It’s no surprise to anyone that the cybersecurity landscape continues to be rocky. The average cost of a data breach worldwide is $4.35 million, and the EU Agency for Cybersecurity says that more than 10 terabytes of data are stolen every month. In fact, ransomware-as-a-service has grown into a full-fledged industry. Every stakeholder from Boards to finance teams are asking cybersecurity leaders, “How strong is our cybersecurity program?”
It’s an important question, with a very layered response. To answer that question, cybersecurity leaders need to:
Establish metric-driven standards
- Drive accountability across the extended organization
- Understand priorities for investment
- Remediate gaps and achieve the standards your company set
- Confidently communicate cybersecurity performance to key stakeholders
If all that feels overwhelming, you aren’t alone. But, there are strategies and methods you can implement to make the best cybersecurity decisions quickly and confidently. It starts with understanding the data and risk factors that are most important to you and how to gain insights from that data.

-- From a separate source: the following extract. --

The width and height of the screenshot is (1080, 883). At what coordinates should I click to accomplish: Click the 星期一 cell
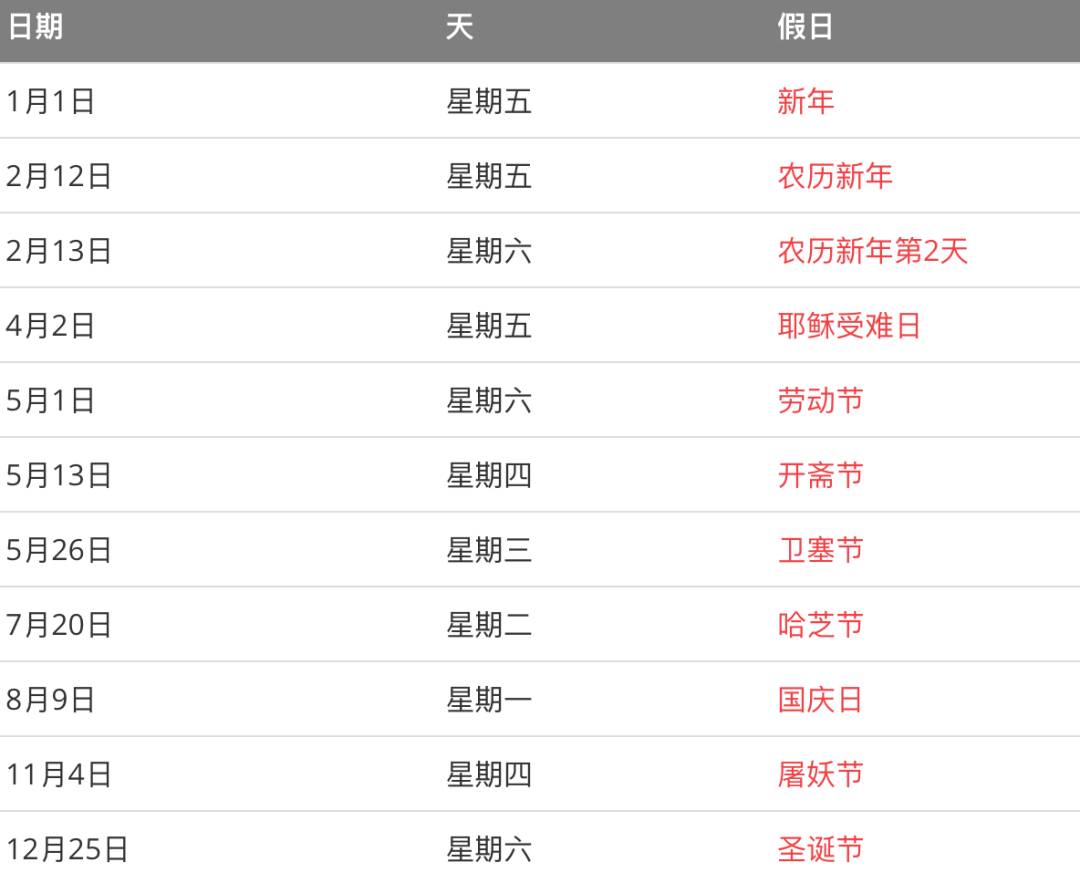(489, 699)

Build Your Cybersecurity Strategy on a Foundation of Data
With all that’s at stake for an organization in today’s cybersecurity environment, security leaders need to make the right decisions about investments, remediation, and strategy. Not only that, but they need to stay a step ahead of attackers. But if you’re relying on disjointed processes that don’t take into account all the data across your digital footprint (or untrustworthy data in general), you aren’t getting the meaningful insights you need to make decisions. You’re too busy responding to what attackers are doing instead of building resiliency into your programs.
It all starts with having the right data. From high-quality datasets, you can glean mission-critical insights you can take action on, including addressing current risk problems and planning for the future. With the right data, security leaders become better defenders, move their strategy from good to great, and get automated and continuous visibility into where cybersecurity falls short.
In short: the right cybersecurity strategy needs the right data to be successful. By running all your risk processes in one trusted place that incorporates data across your enterprise (and taking into account the data from meaningful peers), you ensure continuity, collaboration, and communication. In this way, you more easily and rapidly build strong security performance.